■ **What this task involves**: Retype the data from the line containing "You are a computer-use agent. The image" through the line containing "Action: pyautogui.click(x=523, y=286)", including both of those lines.

■ **Records to use**:
▽
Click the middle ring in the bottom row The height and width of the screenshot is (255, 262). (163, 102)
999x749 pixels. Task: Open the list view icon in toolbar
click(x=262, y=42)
△
▽
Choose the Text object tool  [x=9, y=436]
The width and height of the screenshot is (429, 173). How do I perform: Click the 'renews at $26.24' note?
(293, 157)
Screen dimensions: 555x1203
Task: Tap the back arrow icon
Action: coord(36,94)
△
▽
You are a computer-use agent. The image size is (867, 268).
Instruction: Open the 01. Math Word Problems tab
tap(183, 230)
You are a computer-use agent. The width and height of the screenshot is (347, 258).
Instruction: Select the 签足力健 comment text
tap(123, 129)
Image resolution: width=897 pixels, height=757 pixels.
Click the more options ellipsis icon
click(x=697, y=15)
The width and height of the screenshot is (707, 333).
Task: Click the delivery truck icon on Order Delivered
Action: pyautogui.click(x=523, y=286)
△
■ **Full output**:
You are a computer-use agent. The image size is (867, 268).
Instruction: Open the 01. Math Word Problems tab
tap(183, 230)
You are a computer-use agent. The width and height of the screenshot is (347, 258).
Instruction: Select the 签足力健 comment text
tap(123, 129)
Image resolution: width=897 pixels, height=757 pixels.
Click the more options ellipsis icon
click(x=697, y=15)
The width and height of the screenshot is (707, 333).
Task: Click the delivery truck icon on Order Delivered
Action: pyautogui.click(x=523, y=286)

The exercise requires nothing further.